- **THE TASK**: Could you return the entire listing below exactly as written?

- **STUDY MATERIAL**:
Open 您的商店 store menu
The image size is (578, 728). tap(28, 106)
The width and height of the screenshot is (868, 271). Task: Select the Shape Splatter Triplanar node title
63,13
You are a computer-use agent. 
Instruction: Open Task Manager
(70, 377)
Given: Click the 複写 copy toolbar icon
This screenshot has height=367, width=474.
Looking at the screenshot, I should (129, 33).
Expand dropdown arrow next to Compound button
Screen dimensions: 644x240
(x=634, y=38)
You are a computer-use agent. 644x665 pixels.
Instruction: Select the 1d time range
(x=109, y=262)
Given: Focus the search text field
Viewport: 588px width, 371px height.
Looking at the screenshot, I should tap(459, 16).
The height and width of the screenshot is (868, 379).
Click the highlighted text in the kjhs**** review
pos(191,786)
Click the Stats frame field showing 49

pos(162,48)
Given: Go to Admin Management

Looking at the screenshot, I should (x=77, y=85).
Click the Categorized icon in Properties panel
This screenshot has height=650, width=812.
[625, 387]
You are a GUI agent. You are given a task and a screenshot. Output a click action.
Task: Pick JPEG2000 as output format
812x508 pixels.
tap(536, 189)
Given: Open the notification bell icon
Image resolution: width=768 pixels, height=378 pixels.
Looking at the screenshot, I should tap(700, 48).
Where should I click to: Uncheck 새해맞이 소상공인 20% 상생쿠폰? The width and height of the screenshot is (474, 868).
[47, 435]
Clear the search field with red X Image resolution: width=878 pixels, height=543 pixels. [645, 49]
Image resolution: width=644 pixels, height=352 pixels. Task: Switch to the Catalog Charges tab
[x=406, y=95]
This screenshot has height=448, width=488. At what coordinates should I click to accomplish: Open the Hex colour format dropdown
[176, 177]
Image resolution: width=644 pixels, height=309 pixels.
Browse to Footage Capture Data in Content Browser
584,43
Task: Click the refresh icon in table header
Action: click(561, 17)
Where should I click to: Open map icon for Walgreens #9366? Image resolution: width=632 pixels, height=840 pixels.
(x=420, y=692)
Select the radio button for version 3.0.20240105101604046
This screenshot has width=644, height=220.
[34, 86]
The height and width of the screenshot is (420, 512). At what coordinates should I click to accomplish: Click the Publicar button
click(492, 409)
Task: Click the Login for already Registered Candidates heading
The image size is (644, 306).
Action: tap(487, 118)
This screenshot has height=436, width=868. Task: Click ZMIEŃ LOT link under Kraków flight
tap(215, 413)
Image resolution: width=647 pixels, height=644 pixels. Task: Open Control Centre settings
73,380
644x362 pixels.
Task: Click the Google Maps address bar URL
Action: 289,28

- **ANSWER TO THIS EXERCISE**:
Open 您的商店 store menu
The image size is (578, 728). tap(28, 106)
The width and height of the screenshot is (868, 271). Task: Select the Shape Splatter Triplanar node title
63,13
You are a computer-use agent. 
Instruction: Open Task Manager
(70, 377)
Given: Click the 複写 copy toolbar icon
This screenshot has height=367, width=474.
Looking at the screenshot, I should (129, 33).
Expand dropdown arrow next to Compound button
Screen dimensions: 644x240
(x=634, y=38)
You are a computer-use agent. 644x665 pixels.
Instruction: Select the 1d time range
(x=109, y=262)
Given: Focus the search text field
Viewport: 588px width, 371px height.
Looking at the screenshot, I should tap(459, 16).
The height and width of the screenshot is (868, 379).
Click the highlighted text in the kjhs**** review
pos(191,786)
Click the Stats frame field showing 49

pos(162,48)
Given: Go to Admin Management

Looking at the screenshot, I should (x=77, y=85).
Click the Categorized icon in Properties panel
This screenshot has height=650, width=812.
[625, 387]
You are a GUI agent. You are given a task and a screenshot. Output a click action.
Task: Pick JPEG2000 as output format
812x508 pixels.
tap(536, 189)
Given: Open the notification bell icon
Image resolution: width=768 pixels, height=378 pixels.
Looking at the screenshot, I should tap(700, 48).
Where should I click to: Uncheck 새해맞이 소상공인 20% 상생쿠폰? The width and height of the screenshot is (474, 868).
[47, 435]
Clear the search field with red X Image resolution: width=878 pixels, height=543 pixels. [645, 49]
Image resolution: width=644 pixels, height=352 pixels. Task: Switch to the Catalog Charges tab
[x=406, y=95]
This screenshot has height=448, width=488. At what coordinates should I click to accomplish: Open the Hex colour format dropdown
[176, 177]
Image resolution: width=644 pixels, height=309 pixels.
Browse to Footage Capture Data in Content Browser
584,43
Task: Click the refresh icon in table header
Action: click(561, 17)
Where should I click to: Open map icon for Walgreens #9366? Image resolution: width=632 pixels, height=840 pixels.
(x=420, y=692)
Select the radio button for version 3.0.20240105101604046
This screenshot has width=644, height=220.
[34, 86]
The height and width of the screenshot is (420, 512). At what coordinates should I click to accomplish: Click the Publicar button
click(492, 409)
Task: Click the Login for already Registered Candidates heading
The image size is (644, 306).
Action: tap(487, 118)
This screenshot has height=436, width=868. Task: Click ZMIEŃ LOT link under Kraków flight
tap(215, 413)
Image resolution: width=647 pixels, height=644 pixels. Task: Open Control Centre settings
73,380
644x362 pixels.
Task: Click the Google Maps address bar URL
Action: 289,28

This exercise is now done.